Jac Morgan and Taine Basham, both 22, were a promising window into the future for Wales but at the end of the game it was Dan Biggar and Jonathan Davies, both a decade older, who steered Wales home. Pivac said Davies, who had been under some scrutiny for his place in the squad, had been looking more like his old self in training and a rip, some thunderous tackling and a powerful counter-ruck, that saw Wales earn the penalty to win the game, showed that perhaps rumours of his demise had been overstated.
Biggar, who had been stoically playing through the pain after a knock to the knee, departed with minutes to go, but his celebrations on the final whistle typified his famed will-to-win. It showed the decision by Wayne Pivac to select him as captain was shrewd. Ultimately, the morale-boosting victory told us that despite hardship, the squad is very much together.
Lamaro leads from the front
At just 23 years old, Michele Lamaro shines brightly as a beacon of strength in an evolving Italy.
Lamaro, despite his youth, was Kieran Crowley’s immediate choice of captain when he took charge as head coach in the autumn. He is not Crowley’s biggest flanker, nor his most seasoned campaigner, but his ferociously competitive brilliance inspires those around him.
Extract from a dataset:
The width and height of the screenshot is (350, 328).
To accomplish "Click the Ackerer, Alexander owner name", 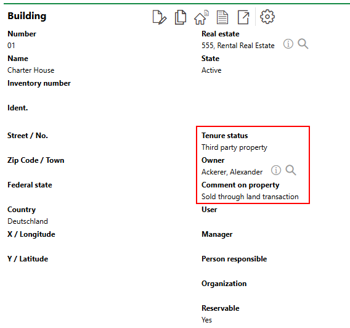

On Sunday, as Italy swam into an English tide, he made 59m from eight carries, 19 tackles – adding to the 21 completed in Paris in round one – and pinched a turnover.
Crowley treasures his resilience as well as his considerable prowess on the field. Lamaro battled back from a heinous ACL injury that starved him of rugby. He speaks passionately and beautifully about what this team means to him. His rousing pre-match speech as Italy prepared to face New Zealand was the stand-out clip from the recent RugbyPass documentary, Facing Goliath, which profiles the new Azzurri.
Just this week, on this website, Paul Gustard inflated Lamaro’s tyres to near-bursting point. Gustard has played with and coached some of England’s greatest back-rows.
Lamaro could lead Italy for a decade yet. Their task – winning a Six Nations game for the first time since he was 16 – is mountainous, but he may be the man to drive them to new heights.
Scotland’s rude awakening
Scottish rugby fans didn’t just come crashing back to Earth on Saturday afternoon – they landed with a bang and a wallop as well.
The insipid, mistake-ridden showing in Cardiff was a horrific comedown from the highs of Murrayfield and the Calcutta Cup. The efficiency, snarl and nous they showed in Edinburgh utterly deserted them.
Scotland made a raft of dull errors and conceded 13 penalties, nine of which came at the breakdown. This is not a great Wales side, but it played like a team on the ropes. It looked hungrier. Its players looked like they wanted it more. That will be of grave concern to Gregor Townsend.